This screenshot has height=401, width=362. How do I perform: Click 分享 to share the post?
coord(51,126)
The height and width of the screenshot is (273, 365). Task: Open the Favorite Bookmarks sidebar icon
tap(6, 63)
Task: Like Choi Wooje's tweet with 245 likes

□ □ □

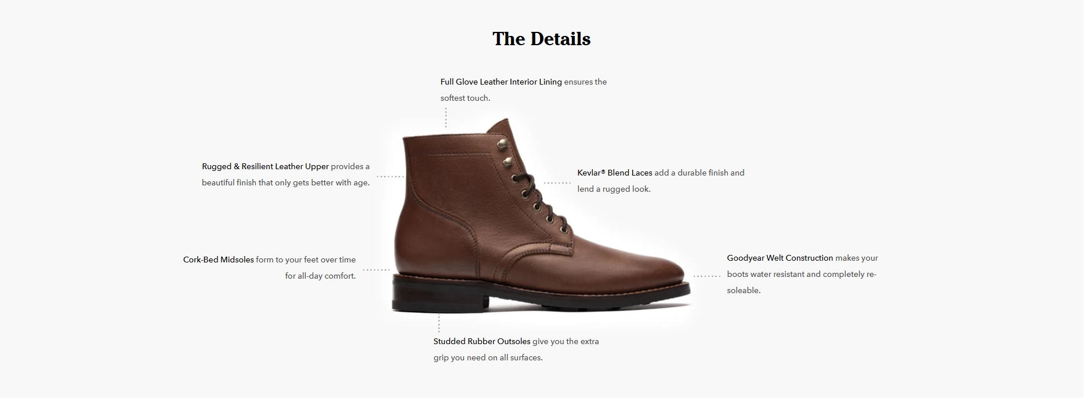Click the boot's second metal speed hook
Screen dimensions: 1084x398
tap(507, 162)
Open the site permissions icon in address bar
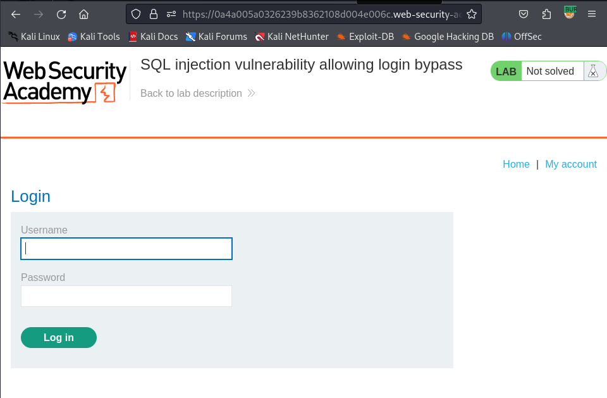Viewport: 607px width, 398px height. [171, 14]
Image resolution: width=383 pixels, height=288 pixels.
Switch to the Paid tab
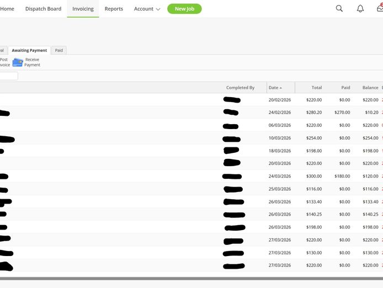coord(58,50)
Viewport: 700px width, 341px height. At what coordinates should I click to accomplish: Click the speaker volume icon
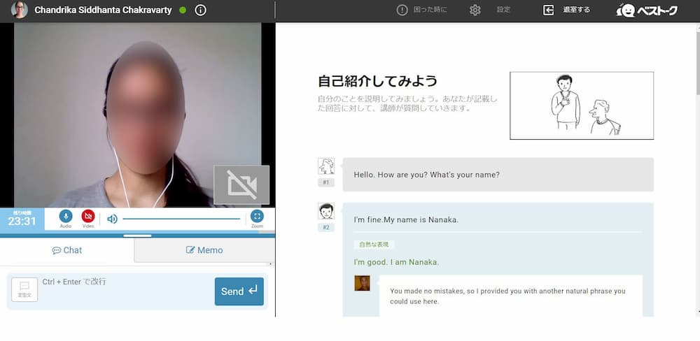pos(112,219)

□ □ □

Quote the listing above, but only from the line that shows "The height and" through the line that shows "Task: Like Choi Wooje's tweet with 245 likes".

### Written solution
The height and width of the screenshot is (273, 365). Task: Open the Favorite Bookmarks sidebar icon
tap(6, 63)
Task: Like Choi Wooje's tweet with 245 likes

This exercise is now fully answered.